The Last Human Standing? AI vs Humans in Programming and Math Olympics
What happens when AI competes against the world's best programmers and mathematicians? Insights from Tokyo's AtCoder finals and the International Mathematical Olympiad on the future of human-AI collaboration.
Hey there!
Lately, I can’t shake a strange feeling: a strong mixture of wonder and worry. Like that specific pride of a teacher watching a student not only learn, but innovate. And then the question of my own relevance.
That’s how I felt reading the news from two of the world’s toughest intellectual battlegrounds this month: a programming contest in Tokyo and the International Mathematical Olympiad (IMO) in Australia.
The headlines were all about AI. But the real story? It’s about us.
The Last Human Standing?
In Tokyo, at the AtCoder World Tour Finals, the air was thick with tension. It’s an elite competition where the 12 best programmers are pushed to their absolute limits for 10 grueling hours.
This year, one of the competitors wasn’t human.
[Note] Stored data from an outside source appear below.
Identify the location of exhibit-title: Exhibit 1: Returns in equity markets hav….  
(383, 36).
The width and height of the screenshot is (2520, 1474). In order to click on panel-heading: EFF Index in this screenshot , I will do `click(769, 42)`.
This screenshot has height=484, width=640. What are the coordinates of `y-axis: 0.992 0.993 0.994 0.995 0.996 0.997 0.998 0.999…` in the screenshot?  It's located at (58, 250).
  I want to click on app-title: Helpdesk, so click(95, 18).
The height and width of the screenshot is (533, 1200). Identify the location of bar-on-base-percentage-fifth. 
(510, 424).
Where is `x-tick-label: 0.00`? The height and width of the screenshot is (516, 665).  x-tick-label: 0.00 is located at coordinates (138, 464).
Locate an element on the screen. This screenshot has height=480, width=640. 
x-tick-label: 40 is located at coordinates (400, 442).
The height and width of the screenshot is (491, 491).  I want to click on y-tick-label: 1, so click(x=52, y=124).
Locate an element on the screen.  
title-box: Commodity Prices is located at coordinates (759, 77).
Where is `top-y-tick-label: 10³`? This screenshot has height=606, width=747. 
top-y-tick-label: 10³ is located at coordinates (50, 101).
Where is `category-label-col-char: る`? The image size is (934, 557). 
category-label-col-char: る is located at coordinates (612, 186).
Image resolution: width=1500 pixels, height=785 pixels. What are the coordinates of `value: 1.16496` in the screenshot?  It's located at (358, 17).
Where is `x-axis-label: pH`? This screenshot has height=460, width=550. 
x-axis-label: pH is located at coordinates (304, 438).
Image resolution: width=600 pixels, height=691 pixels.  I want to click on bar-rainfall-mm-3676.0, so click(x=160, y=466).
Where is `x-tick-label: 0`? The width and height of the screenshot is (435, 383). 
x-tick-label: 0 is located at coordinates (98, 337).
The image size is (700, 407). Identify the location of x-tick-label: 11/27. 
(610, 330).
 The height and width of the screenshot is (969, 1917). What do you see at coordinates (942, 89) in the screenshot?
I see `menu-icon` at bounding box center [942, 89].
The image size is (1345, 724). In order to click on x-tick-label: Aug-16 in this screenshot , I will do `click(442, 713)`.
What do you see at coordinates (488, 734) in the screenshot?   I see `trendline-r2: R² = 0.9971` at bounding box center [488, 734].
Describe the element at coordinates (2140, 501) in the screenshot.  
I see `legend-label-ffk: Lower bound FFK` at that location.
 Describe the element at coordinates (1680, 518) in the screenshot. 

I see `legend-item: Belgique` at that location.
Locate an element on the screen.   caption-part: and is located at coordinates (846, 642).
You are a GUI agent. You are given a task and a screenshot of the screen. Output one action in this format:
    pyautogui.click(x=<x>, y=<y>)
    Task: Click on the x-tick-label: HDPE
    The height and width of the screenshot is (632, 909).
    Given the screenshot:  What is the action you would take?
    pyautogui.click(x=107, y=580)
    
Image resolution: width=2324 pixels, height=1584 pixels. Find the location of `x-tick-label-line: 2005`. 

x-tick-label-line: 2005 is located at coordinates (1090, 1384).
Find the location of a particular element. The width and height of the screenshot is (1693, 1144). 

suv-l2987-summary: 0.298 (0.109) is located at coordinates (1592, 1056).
It was a custom built AI from OpenAI.
And it lost.
The winner, Przemysław “Psyho” Dębiak, a brilliant engineer from Poland who ironically used to work at OpenAI, beat the machine. He won by relying on something the AI couldn’t replicate: creative intuition. While the AI brute-forced its way through possibilities, Psyho found elegant, unexpected shortcuts.
After his win, he said he might be the last human to ever beat an AI in this kind of contest.
Think about that. It feels like a movie scene. The lone hero’s final stand before the world changes forever.
It’s a victory, for sure. But it also feels like a countdown.
The AI Gold Rush
Meanwhile, at the International Mathematical Olympiad, the story was different. For the first time ever, AI models from both Google (Gemini Deep Think) and OpenAI (O1-series) officially achieved gold medal level scores.
They solved 5 out of 6 problems that have historically stumped some of the brightest young minds on the planet.
But here’s the twist: they didn’t win.
Twenty six high school students scored higher than the AIs. Five of them got perfect scores. They solved the one problem, a nasty combinatorics question, that left the machines completely stumped.
The AIs have learned to play the game at an elite level, but they haven’t mastered it. Not yet. They can follow the rules with terrifying precision, but they can’t see the whole board.
What Does This Mean for Us?
It’s easy to see these stories as a simple “human vs. machine” scoreboard. But that’s not the point.
This isn’t about who wins. It’s about what we do when the machines can do what we do and more.
For years, we’ve been told that creativity, strategy, and deep reasoning were our unshakable human advantages. These results show that the lines are blurring faster than anyone predicted.
The AIs are not just calculators anymore. They are becoming partners in thought. They can handle the heavy lifting, the brute force calculations, and the tedious parts of problem solving.
That leaves us with a critical question: What is our role?
For now I believe our job is to be the directors, the conductors, the “Psyhos.” Our value is in the spark of intuition, the unconventional idea, the creative leap that the AI can’t make on its own. It’s about leading the AI, not just using it.
Try this today: The next time you feel stuck on a problem, don’t just ask an AI for the answer. Ask it for three completely different ways to approach the problem. Use its power to explore paths you wouldn’t have time to, and then use your intuition to pick the one that feels right.
What part of your work do you think will be the last to be touched by AI? The part you believe is uniquely human?